Ca serait pour moi, je négocierai potentiellement une baisse de prix sur base d'un DPE pourri, et surtout, oui, j'enlèverai l'IMR pour le remplacer par un isolant classique + frein-vapeur (à
sélectionner selon le type de mur), le tout posé très soigneusement. L'IMR se recyclera à merveille pour isoler la porte de garage par exemple :p
Sinon, je suis surpris par l'utilisation d'un treillis métallique déployé ("nergalto") en intérieur. Chez moi, pour support d'enduit intérieur, je reste sur  natte de bambou fendu, avec
toile de jute noyée dans le gobetis (écobilan bien meilleur, très agréable à la pose, les chutes vont au feu ou pour les nids des oiseaux). Si j'avais à disposition et au même prix du lattis, je
serai même parti dessus, c'est à dire la méthode super-traditionnelle d'avant les plaques de placo.
Cdlt,


Yoghourt



sid 09/07/2011 13:04



Bonjour,


Tout d'abord merci pour votre article et vos réponses aux questions précédentes, on voit que vous avez à coeur d'aider les gens.


Je viens d'acheter une maison dans laquelle aucune isolation n'a été placée ni pour la toiture, ni pour les murs.

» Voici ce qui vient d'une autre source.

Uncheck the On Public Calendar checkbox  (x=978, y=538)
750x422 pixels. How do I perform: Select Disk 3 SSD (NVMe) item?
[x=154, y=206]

Je me casse donc la tête depuis quelques semaines pour calculer "l'isolation
idéale" grâce à vos formules et à votre feuille de calcul "bilan hygrothermique".


Après avoir fait pas mal de calculs et approché de ce que je désirais (primes à l'isolation, déductions fiscales etc etc prises en compte), j'aperçois dans le tableau, en tout petit, "botte de
paille" et me rend compte que pour 1/10 du prix, si pas moins, je peux obtenir toutes les caractéristiques que je désire.


D'où (enfin) ma question: comment est-il possible que cet isolant magique fonctionne mieux que (à peu près) n'importe quel autre, et qu'il reste néanmoins aussi abordable? Y-a-t'il des "vices
cachés" à la paille? Est-il possible d'espérer isoler sa maison avec de la paille sans craindre l'eau, etc?


En vous remerciant de votre réponse,


sid


 



Yoghourt 28/10/2011 12:53



Bonjour,


Pas de miracle : la paille n'est pas un produit industriel, c'est tout. Le bon côté, c'est que c'est un isolant correct à éco-bilan et prix canons (si elle vient du champ à côté de la maison). Le
mauvais côté, c'est qu'il n'y a pas de contrôle qualité , de conformité certifée à un label, de packaging en rouleau ou panneau pile à l'épaisseur souhaitée.
Oui, il est possible d'isoler sa maison avec le la paille. Je n'ai pas testé moi-même, bien qu'ayant filé un coup de paluche 1/2 journée sur un chantier de maison ossature bois remplissage
paille. A ce que je comprend, il convient de faire attention à ce que la paille soit bien sèche et saine avant d'être mise en botte. Pas de crainte concernant l'eau moyennant une bonne mise en
oeuvre : c'est ce qui ressort de la thèse de wihan sur le sujet. Rien de spécial concernant les rongeurs non plus, là aussi c'est une question de mise en oeuvre. On a en général dans l'idée qu'il
y a plus de risque qu'avec des isolants type laine de verre ou polystyrène, mais les souris n'ont aucun scrupule à grignoter des galeries dans ces isolants industriels et y faire de confortables
nids bien douillets. Je pense même que la paille est moins confortable (ça pique)!